In Italia i risultati sportivi arrivano, anche a livello internazionale, ma ancora faticano ad emergere anche solo mediaticamente. Secondo i dati Istat, solo il 9,1% delle persone con limitazioni gravi pratica sport, e 8 su 10 dichiarano di essere completamente sedentarie. Questo dato evidenzia quanto siano ancora presenti barriere, sia fisiche che sociali, che limitano l'accesso allo sport.
Per Valentina Tomirotti, il linguaggio può essere sia un facilitatore che una barriera. Approcci come il people-first language, che mette al centro la persona prima della sua disabilità, o l'identity-first language, che valorizza l'identità della persona disabile, sono fondamentali per una narrazione rispettosa e inclusiva. Il linguaggio è un potente strumento che può contribuire a plasmare le percezioni della disabilità nella società. Utilizzare espressioni rispettose e inclusive è fondamentale per abbattere le barriere psicologiche che spesso accompagnano le persone con disabilità. "Il linguaggio abilista non è solo una questione di parole sbagliate, è un riflesso di un pensiero che vede la disabilità come qualcosa di anormale. Le Paralimpiadi dovrebbero essere un’occasione per cambiare questa narrazione, non per reiterarla."
L'abilismo, un atteggiamento discriminatorio nei confronti delle persone con disabilità, si manifesta spesso attraverso narrazioni distorte, come il concetto di supercrip che dipinge gli atleti paralimpici come eroi straordinari per aver "superato" la disabilità. Questa narrazione, secondo Tomirotti, “è altrettanto dannosa quanto l’uso di linguaggi discriminatori, poiché sposta l’attenzione dalle capacità sportive agli sforzi legati alla disabilità”.

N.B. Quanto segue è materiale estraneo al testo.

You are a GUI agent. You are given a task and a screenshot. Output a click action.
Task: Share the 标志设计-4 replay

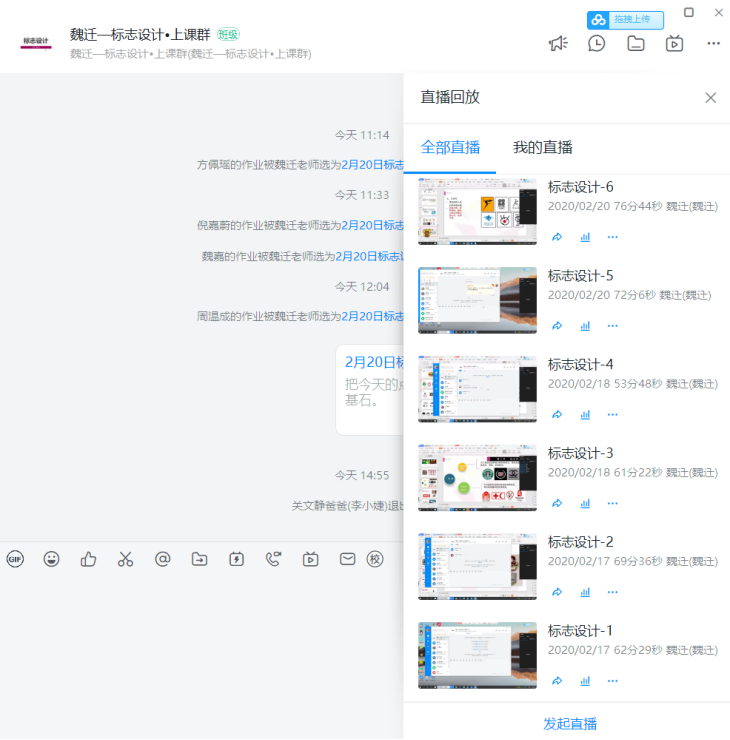(x=557, y=414)
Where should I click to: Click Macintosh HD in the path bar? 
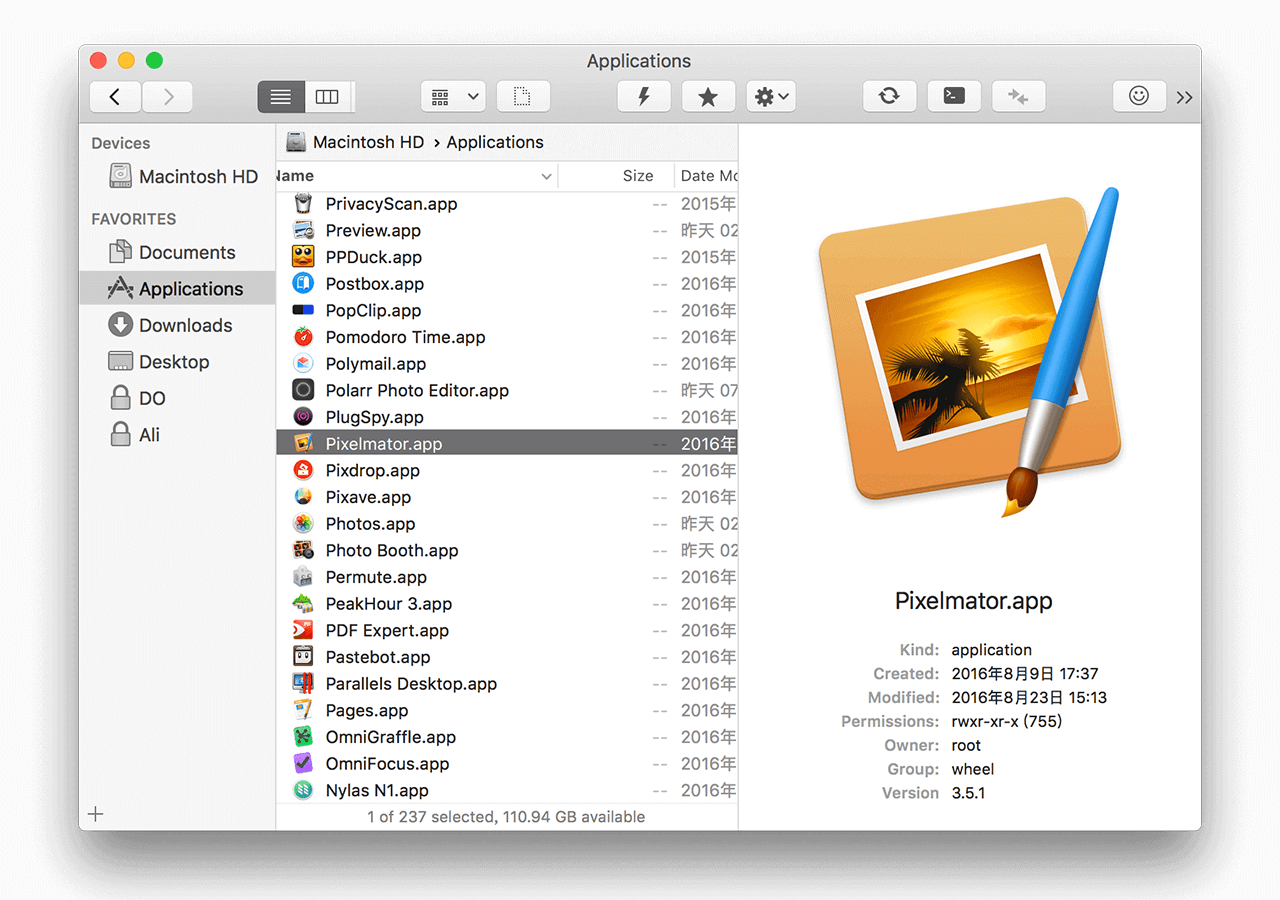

"Chiedo ai media di riflettere su come raccontano le storie degli atleti paralimpici. Non abbiamo bisogno di narrazioni pietistiche o di supereroi, ma di un racconto onesto che riconosca la loro professionalità e il loro talento, senza ridurli alla loro disabilità." In vista delle Paralimpiadi di Parigi 2024, Valentina Tomirotti lancia un appello affinché l’attenzione verso un linguaggio rispettoso e inclusivo diventi una priorità per tutti: atleti, organizzatori e media. Solo così lo sport potrà davvero diventare uno strumento di inclusione e promuovere una società senza barriere.